I have created two tables in SAS WORK Library using data queried from Oracle tables using implicit pass through connections. I am now looking to compare the values in colA of table_X with values in colP in table_Y and if they are not equal then insert the colA,colB values of table_X to colP and colQ values in table_Y. The colR value of table_Y needs to be updated by getting its value from a SQL Query. Sample data
Table_X is as follows
colA | colB |
---|---|
DAVE | 01-Apr-2022 |
MARK | 05-Jan-2021 |
ROCK | 10-FEB-2022 |
Table_Y is as follows
colP | colQ | colR |
---|---|---|
DAVE | 01-Apr-2022 | 100 |
What I essentially want is If Value.Table_X.colA != Value.Table_Y.colP then INSERT that value of Table_X.colA and Table_X.colB INTO Table_Y.colP and Table_Y.colQ respectively. Table_Y.colR value would be filled by a SQL Query (which I can connect to SQL DBs using Implicit or Explicit Pass-Through connections)

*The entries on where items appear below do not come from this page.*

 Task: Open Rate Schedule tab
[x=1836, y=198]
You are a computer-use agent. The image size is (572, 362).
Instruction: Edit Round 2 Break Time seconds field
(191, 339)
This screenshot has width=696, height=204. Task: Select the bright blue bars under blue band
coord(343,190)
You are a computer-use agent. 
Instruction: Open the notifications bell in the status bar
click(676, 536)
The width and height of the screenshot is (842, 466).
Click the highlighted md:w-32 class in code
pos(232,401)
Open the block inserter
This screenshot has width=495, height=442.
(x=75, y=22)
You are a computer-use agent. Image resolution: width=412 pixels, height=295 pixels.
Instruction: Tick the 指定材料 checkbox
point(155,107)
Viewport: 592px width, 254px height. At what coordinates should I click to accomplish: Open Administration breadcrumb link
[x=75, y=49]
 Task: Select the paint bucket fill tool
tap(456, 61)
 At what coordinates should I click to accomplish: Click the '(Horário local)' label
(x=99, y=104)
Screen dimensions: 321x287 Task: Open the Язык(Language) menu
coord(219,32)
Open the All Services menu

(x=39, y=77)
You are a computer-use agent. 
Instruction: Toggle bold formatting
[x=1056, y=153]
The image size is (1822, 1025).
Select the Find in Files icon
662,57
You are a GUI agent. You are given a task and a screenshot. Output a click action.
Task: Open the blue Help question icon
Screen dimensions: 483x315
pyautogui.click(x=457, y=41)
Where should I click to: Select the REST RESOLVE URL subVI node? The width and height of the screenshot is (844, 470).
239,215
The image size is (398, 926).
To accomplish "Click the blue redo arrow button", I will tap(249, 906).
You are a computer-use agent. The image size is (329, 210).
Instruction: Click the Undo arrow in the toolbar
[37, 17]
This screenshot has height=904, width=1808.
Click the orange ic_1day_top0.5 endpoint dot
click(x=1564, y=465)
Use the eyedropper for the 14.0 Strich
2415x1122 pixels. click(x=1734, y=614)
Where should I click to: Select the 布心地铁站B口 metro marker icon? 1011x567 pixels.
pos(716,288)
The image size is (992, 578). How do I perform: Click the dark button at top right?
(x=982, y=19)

Final Output for Table_Y should look like this
colP | colQ | colR |
---|---|---|
DAVE | 01-Apr-2022 | 100 |
MARK | 05-Jan-2021 | 200 |
ROCK | 10-FEB-2022 | 500 |
How can I do this in SAS and/or Oracle SQL (I can push Table_X and Table_Y in Oracle using Explicit-Pass Through and use Oracle Syntax).
CodePudding user response:
Assuming that colR
sits in a table other_table
, also containing colP
, you could move the whole of table_x
to the target platform.
Then run this script (I add the data in CTE-s to test the functionality, you don't need the WITH clause) :
INSERT INTO table_y
-- your input, don't use in query ...
WITH
table_x(colA,colB) AS (
SELECT 'DAVE',DATE '01-Apr-2022'
UNION ALL SELECT 'MARK',DATE '05-Jan-2021'
UNION ALL SELECT 'ROCK',DATE '10-FEB-2022'
)
,
other_table(colA,colR) AS (
SELECT 'DAVE', 10
UNION ALL SELECT 'MARK',100
UNION ALL SELECT 'ROCK',500
)
-- end of necessary input, real rest of INSERT statemen starts here
SELECT
table_x.colA
, table_x.colB
, other_table.colR
FROM table_x
JOIN other_table USING(colA)
LEFT JOIN table_y ON table_x.colA = table_y.colP
WHERE table_y.colP IS NULL;
control query:
SELECT * FROM table_y;
-- out colP | colQ | colR
-- out ------ ------------ ------
-- out DAVE | 2022-04-01 | 100
-- out MARK | 2021-01-05 | 100
-- out ROCK | 2022-02-10 | 500
CodePudding user response:
Let's just use NAME as your key variable and X and Y as the dataset names to reduce confusion.
Sounds like you just want to get the list of values of NAME that are in X but not in Y. Easy enough in any flavor of SQL.
proc sql;
create table new as
select distinct name from X
except
select name from Y
;
quit;
Or if X and Y are already sorted by NAME then a simple data step will do.
data new;
merge x(in=inx) y(in=iny);
by name;
if inx and not iny and firt.name then output;
keep name;
run;
Once you have that list you could upload it into your remote database and use it to drive the query to select those new observations to append to Y. Or if the list is small enough you could use the dataset to generate a macro variable that you could use to generate a WHERE clause in your remote query to just select those values.
Once you have downloaded the new data you could use PROC APPEND to add it to your existing Y dataset. So if your new observations were downloaded into a dataset named NEWY then you could run a step like this:
proc append base=Y data=NEWY;
run;